Hebrew Scouts nearly shut down during COVID-19 crisis, ‘unthinkable’

After one century of offering informal education to Hebrew youth across the country, the movement faces extreme uncertainty due to government actions.

NEW YORK, NY - Members of the Israel Boy and Girl Scouts Federation participate in the annual Celebrate Israel Parade on June 3, 2018 in New York City. (photo credit: KENA BETANCUR/GETTY IMAGES/AFP)
NEW YORK, NY - Members of the Israel Boy and Girl Scouts Federation participate in the annual Celebrate Israel Parade on June 3, 2018 in New York City.
(photo credit: KENA BETANCUR/GETTY IMAGES/AFP)
The Hebrew Scouts movements will end nearly all activities on Monday after the administration of Prime Minister Benjamin Netanyahu moved them from being under the Education Ministry to the Higher Education and Water Resources Ministry under Ze'ev Elkin, as it also includes “complementary education.”
The change in status had been coupled with news the scouts face a budget cut of between NIS 8-10 mil. The change was announced after the pandemic led to the scouts nixing summer trips and youth delegations to Europe and the US, paid activities that normally contribute to their budget.
From the 900 people usually employed by the scouts, 540 had been placed on unpaid leave, Bnei Akiva placed one third of its workers on unpaid leave and reduced the pay of those working by 20%, Haaretz reported in April. 
Former education minister Limor Livnat tweeted on Saturday that the recent news is “unthinkable.” 
“I spent the best part of my youth in the scouts,” Livnat wrote, “"I now hear that there is a danger that this wonderful youth movement will no longer exist because of budget cuts, at a time like this???" 
She called on the government to "wake up now." 
Yossi Garr, Rosh Shevet (tribe elder) of the Dror Modiin Religious Hebrew Scouts shevet with 600 scouts under his care, told The Jerusalem Post that, like many others in the scouts, he is a volunteer. 
“We held activities in small groups limited to 15 members, what they call “capsules”, all in the open air and with masks, all of that is over as of today,” he told the Post on Sunday.
“We pitched various creative alternatives to keep summer camps going and everything was nixed, including training our youth leaders (madrichim)”, he said, “this was done in a very random-seeming manner which we do not understand.” 
A scout since he was in the fourth grade, Garr’s three children are also in the scout movement, and he says that the youth movement has given them priceless experiences and skills. “The love of hiking in this country,” he says, “or to be engaged in educational activities, these things are fantastic.”  
A common Israeli joke has it that the best-liked youth movement of our times is the switching on of the phone with the flicker of one’s thumb, but for Garri, this is nonsense, the 3,000 youth in the Modiin scouts community would likely agree.
Ariella Yantin, a London-born Israeli scout who arrived in the country eight years ago, shared with the Post how much value she and her entire family sees in the youth movement. “The scouts movement is my entire world”, she said, “before COVID-19 I was there all the time.” 
Scouts participate in activities twice a week, Tuesday and Saturday evening for religious scouts, and Tuesday and Friday evening for secular scouts.
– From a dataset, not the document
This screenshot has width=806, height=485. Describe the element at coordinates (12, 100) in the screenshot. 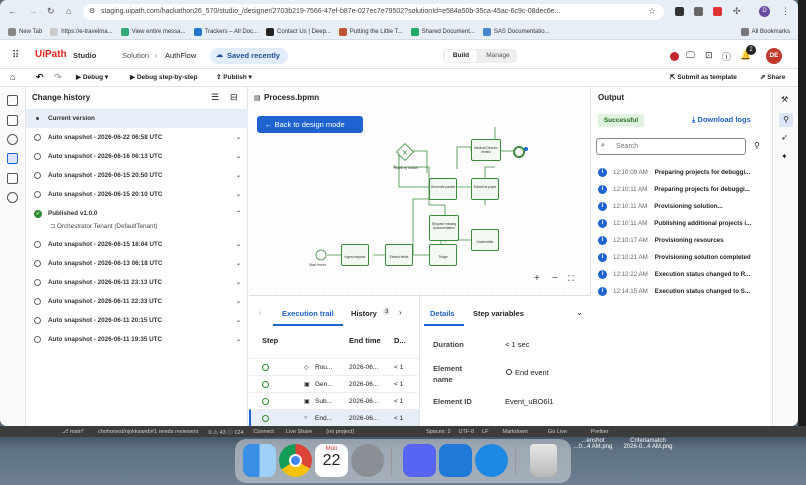

I see `files-icon` at that location.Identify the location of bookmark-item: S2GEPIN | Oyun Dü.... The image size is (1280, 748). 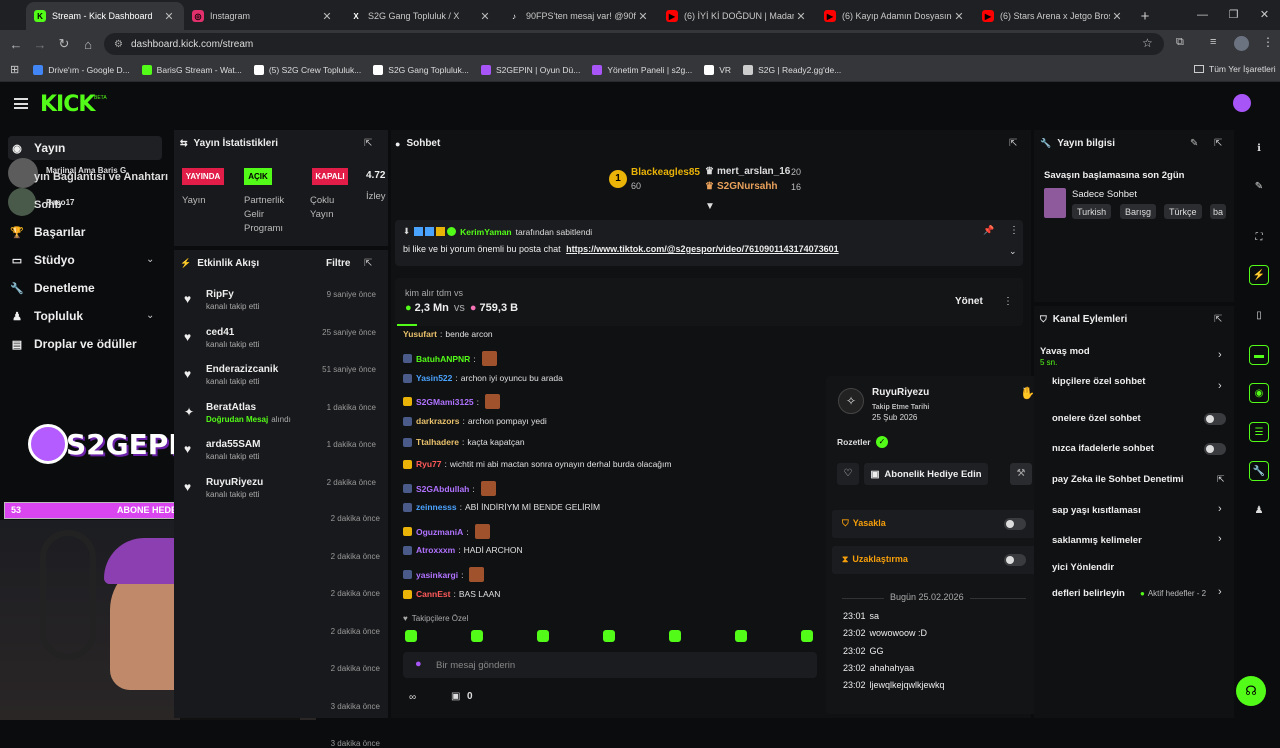
(530, 70).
When she first heard the news, Yantin was “in shock, me and my friends did not know why we were being told there won’t be any activity soon.”
She is adamant that she and her entire family will protest this decision. "My father was in the Hebrew scouts in London,” she explained, “my three siblings are scouts here, this really matters to us.” 
Elkin did not respond to requests for comment from The Jerusalem Post at the time of this writing.